GE vs all (GE’s variable speed patent)

And we leave for last the mother of all wind patents, a patent that has been at the centre of many of the subsequent wars: the famous US5083039 on variable speed and on which the DFIG doubly fed generator technology is based.


The story of this patent and how it ended up in GE‘s hands is a curious one. Originally developed by German manufacturer Tacke, it was bought by Enron Wind. When Enron went bankrupt, its wind business was bought by GE, which found itself with this patent. The curious thing is that experts say that companies like Enercon or Kenertech were already using this technology when Tacke patented it, although it seems that they could never prove it.

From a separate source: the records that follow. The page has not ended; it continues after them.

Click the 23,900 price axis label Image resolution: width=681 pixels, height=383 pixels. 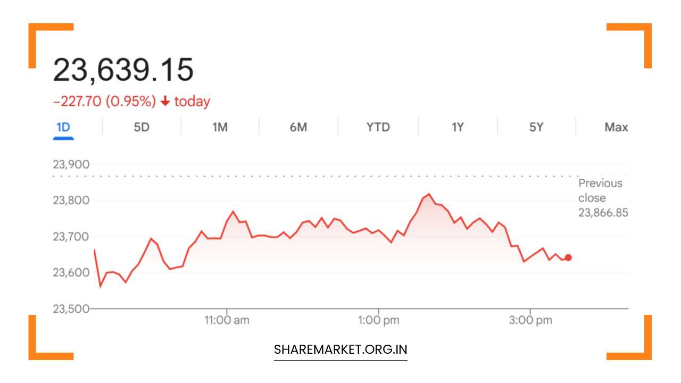click(x=71, y=164)
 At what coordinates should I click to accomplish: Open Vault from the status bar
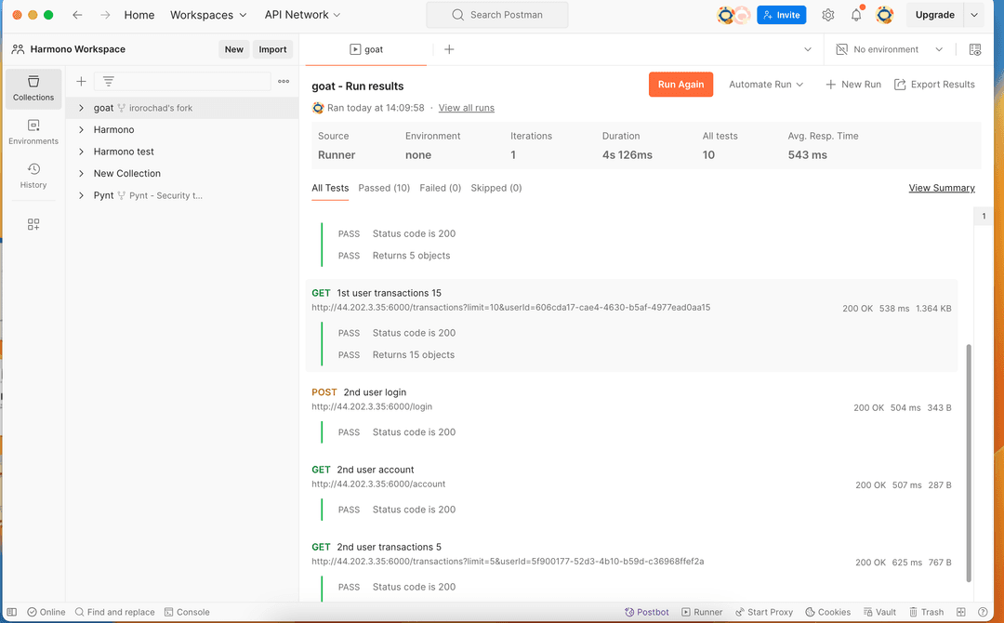pyautogui.click(x=879, y=612)
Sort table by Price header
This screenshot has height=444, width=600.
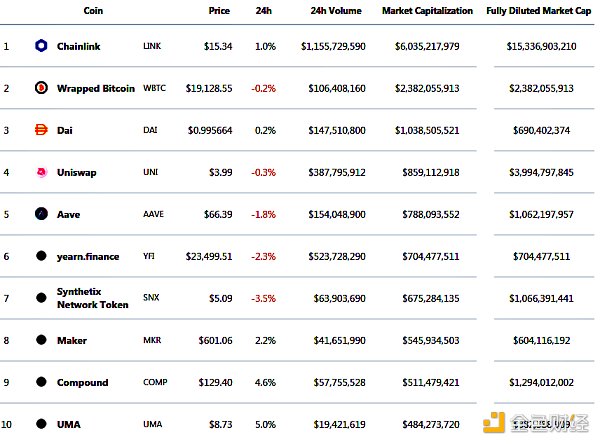click(219, 11)
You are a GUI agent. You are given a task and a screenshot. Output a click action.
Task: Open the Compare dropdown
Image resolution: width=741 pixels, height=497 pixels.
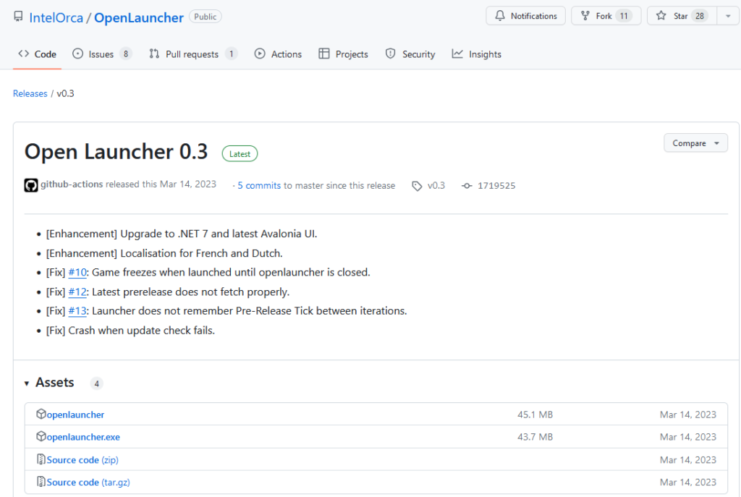pos(695,143)
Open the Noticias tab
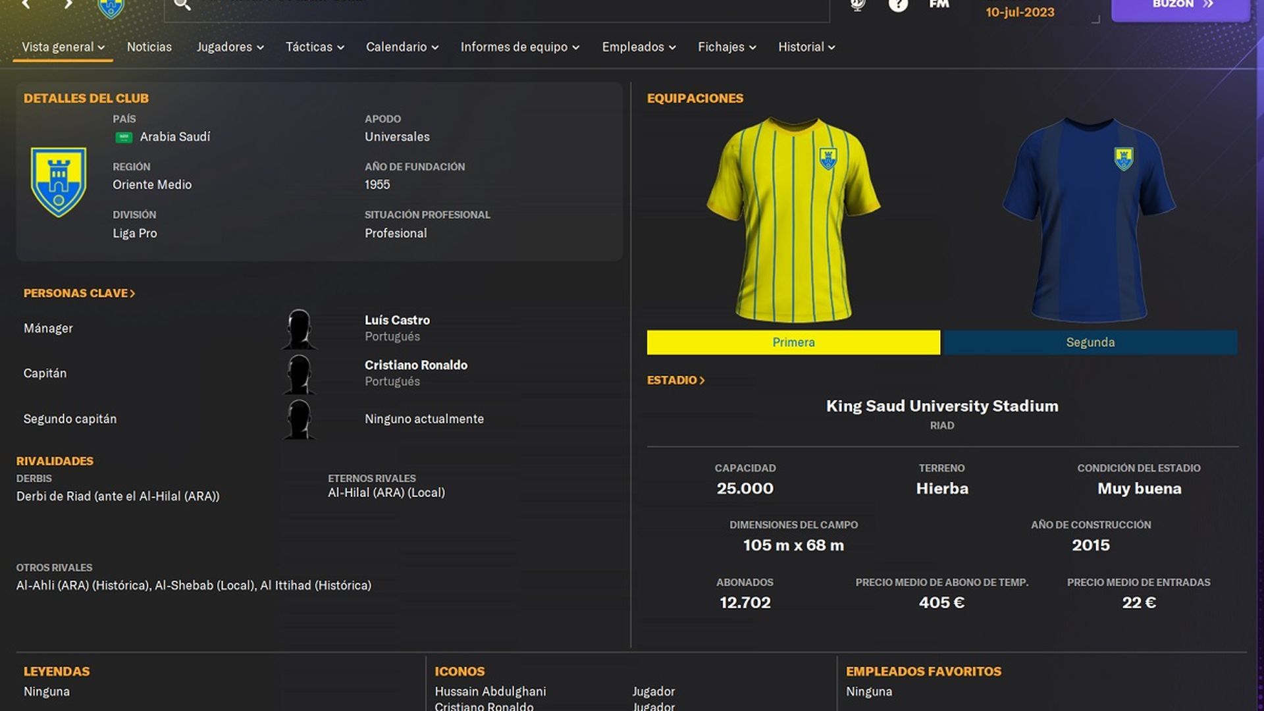Screen dimensions: 1264x711 pos(149,47)
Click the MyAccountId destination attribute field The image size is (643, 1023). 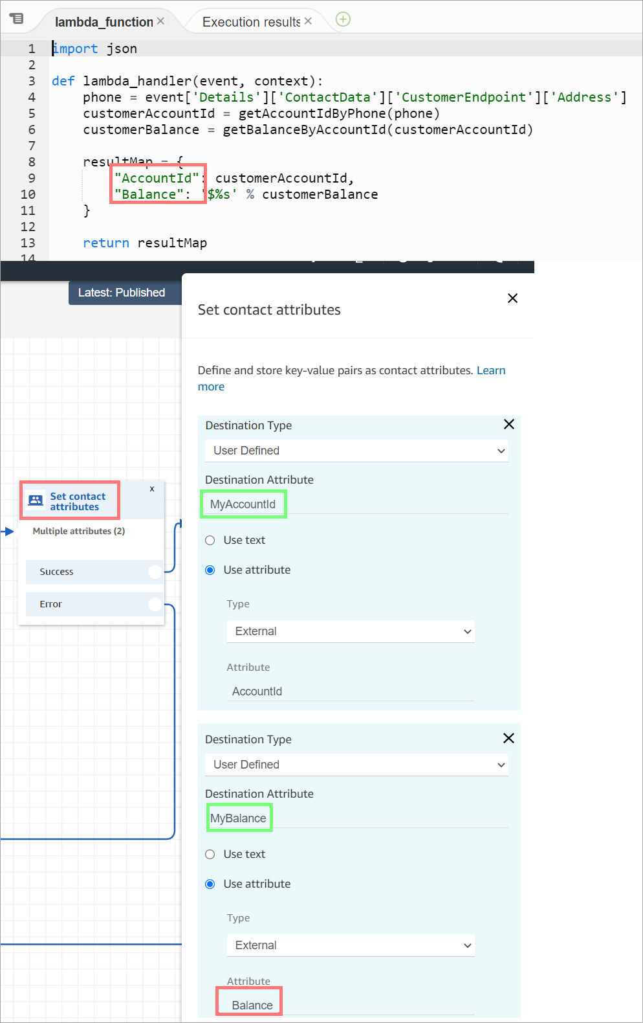point(243,504)

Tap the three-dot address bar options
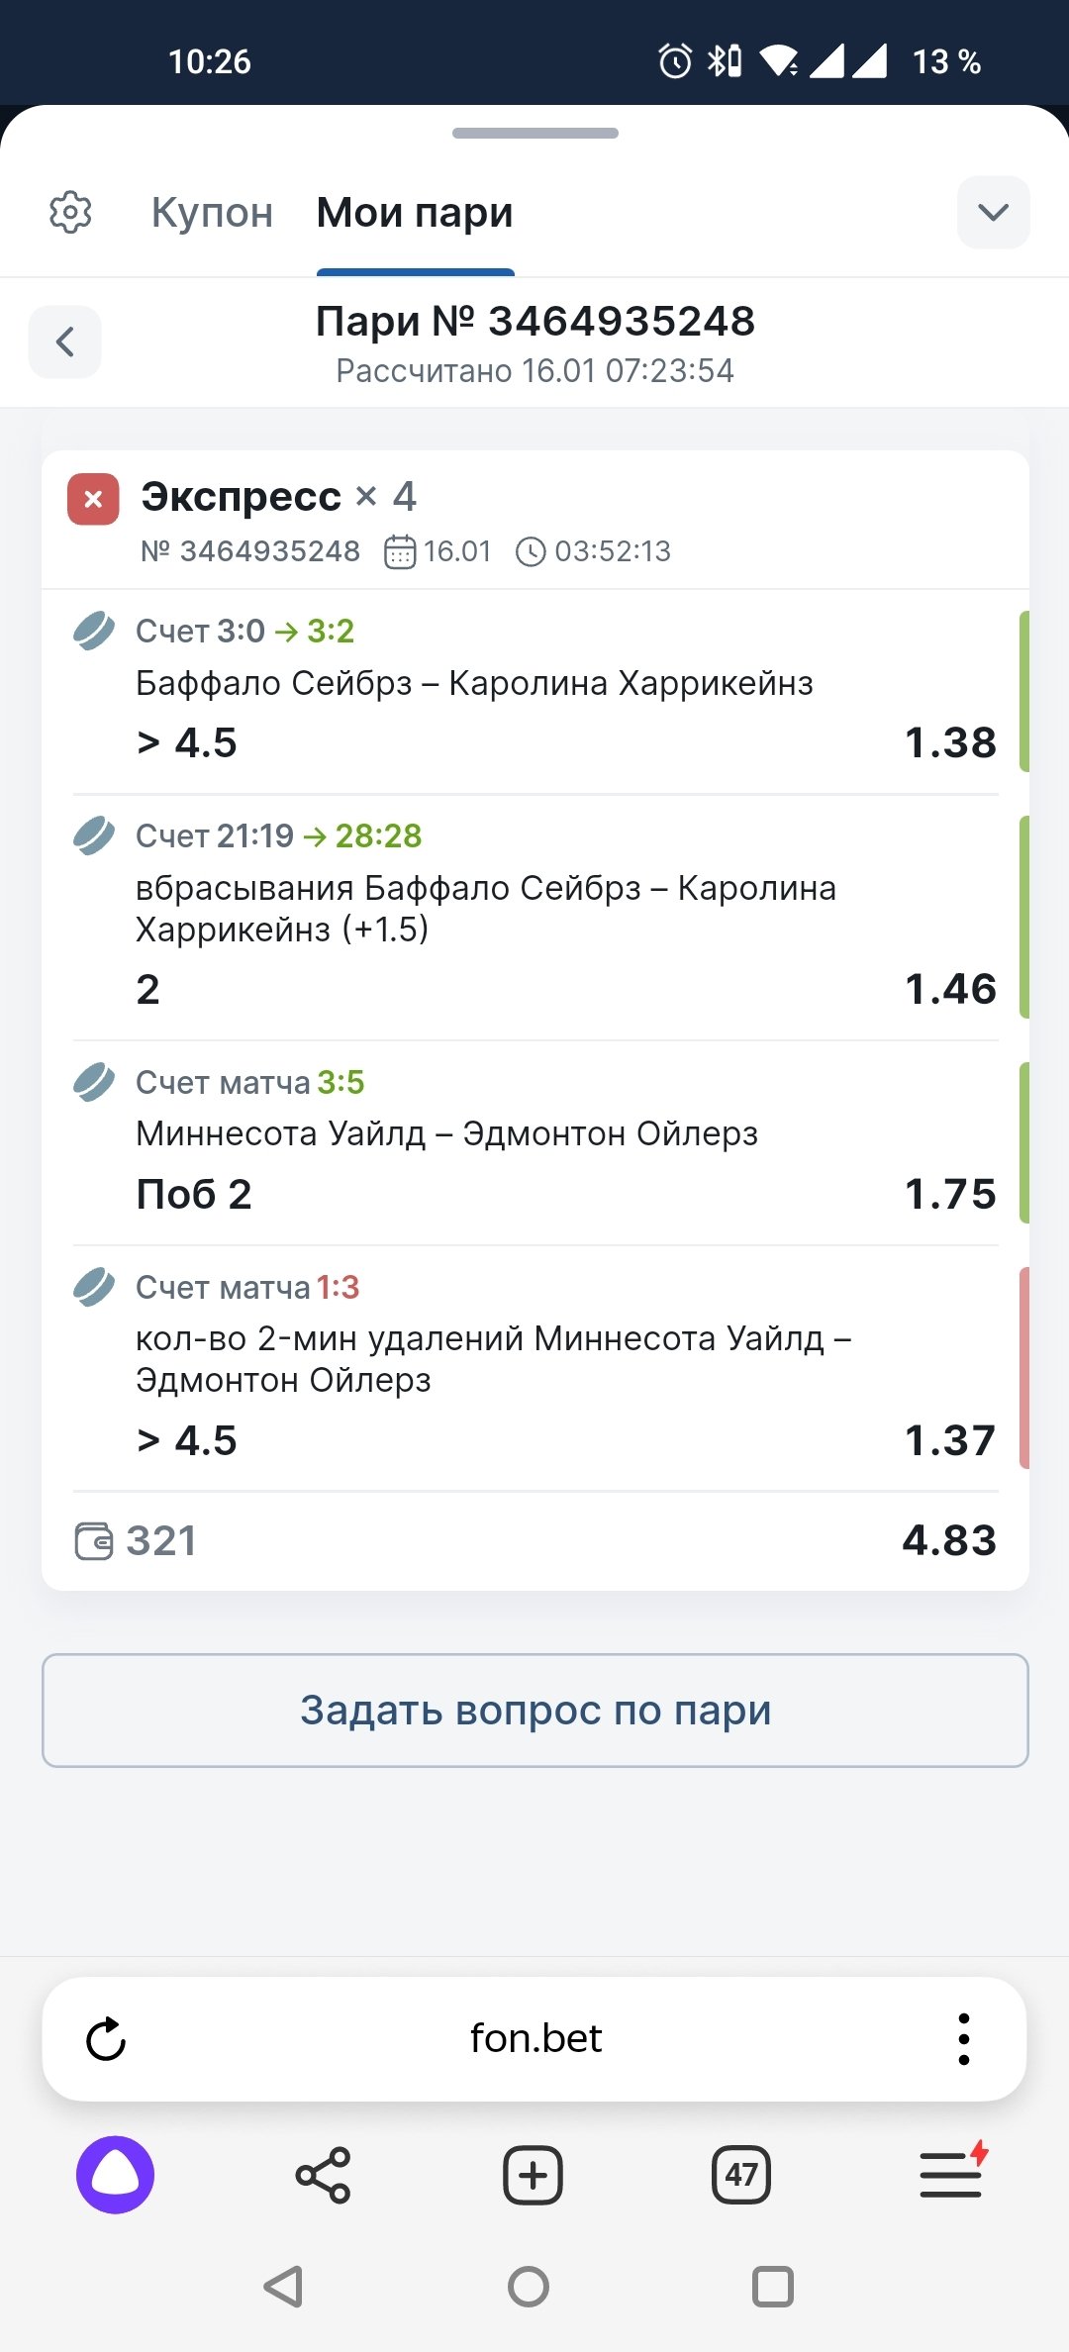(963, 2039)
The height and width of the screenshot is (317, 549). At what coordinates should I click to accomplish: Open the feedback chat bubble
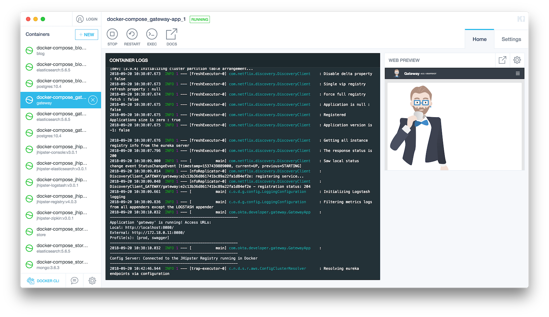[x=74, y=280]
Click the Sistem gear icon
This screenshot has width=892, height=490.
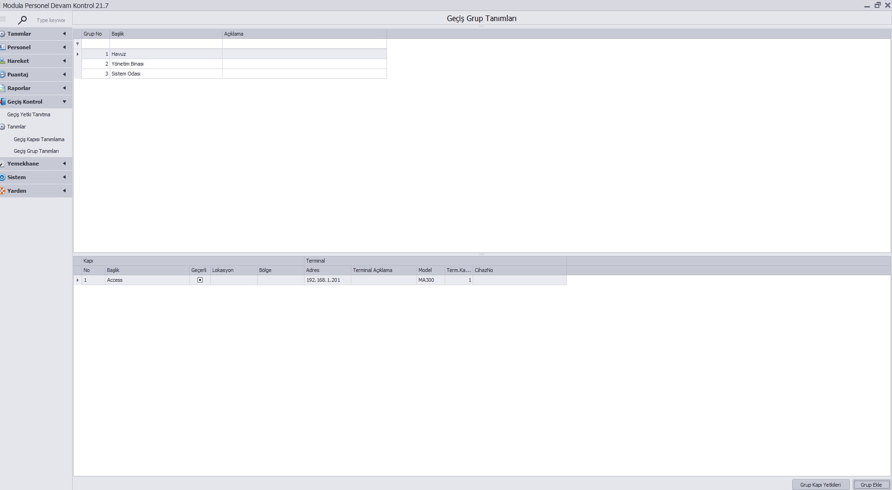click(3, 177)
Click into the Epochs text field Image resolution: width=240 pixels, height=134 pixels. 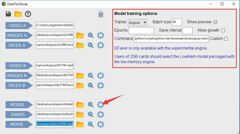(141, 31)
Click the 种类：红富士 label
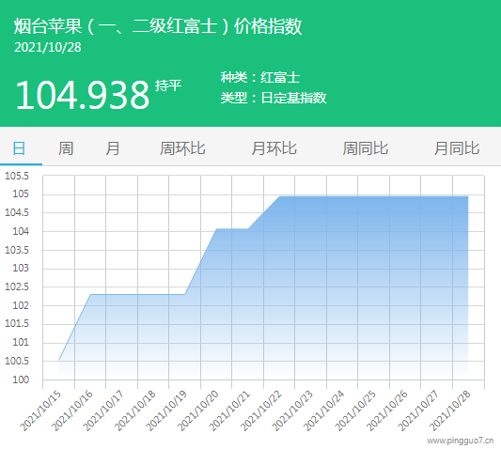 [260, 78]
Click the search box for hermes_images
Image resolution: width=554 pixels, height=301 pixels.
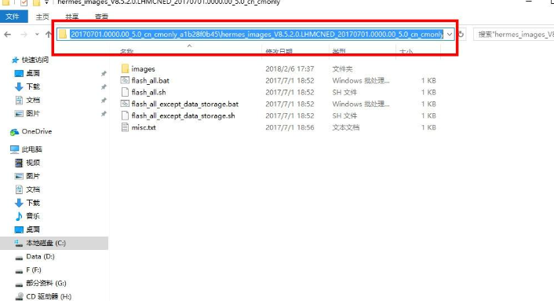514,35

The fact is that GE saw that this patent was gold because with it it could sue almost all competitors in the USA. It started with Enercon who withdrew from the US market and although it later reached a patent agreement with GE, it never returned to the US market. Vestas and Gamesa opted to use an alternative technology: OptiSlip in the case of Vestas and RCC or rotor current control in the case of Gamesa. The problem was that the models lost 10% of rated power. Both also reached agreements with GE. We have already seen the case of MHI and other manufacturers such as DeWind tried new technologies such as Voith turbo’s WinDrive. This article summarises very well the alternative technologies that were developed at the time.


By the way, the variable speed patent has expired, but it will go down in history as the one that caused the most headaches in the wind energy world (and also made GE a lot of money).


The protection of intellectual property is a strategic area in any technology company, but even more so in sectors such as wind or solar where innovation is rapid and, as we have seen in this article, there are companies that have a very aggressive strategy with respect to their patents, which are used more as a commercial tool than a technological tool.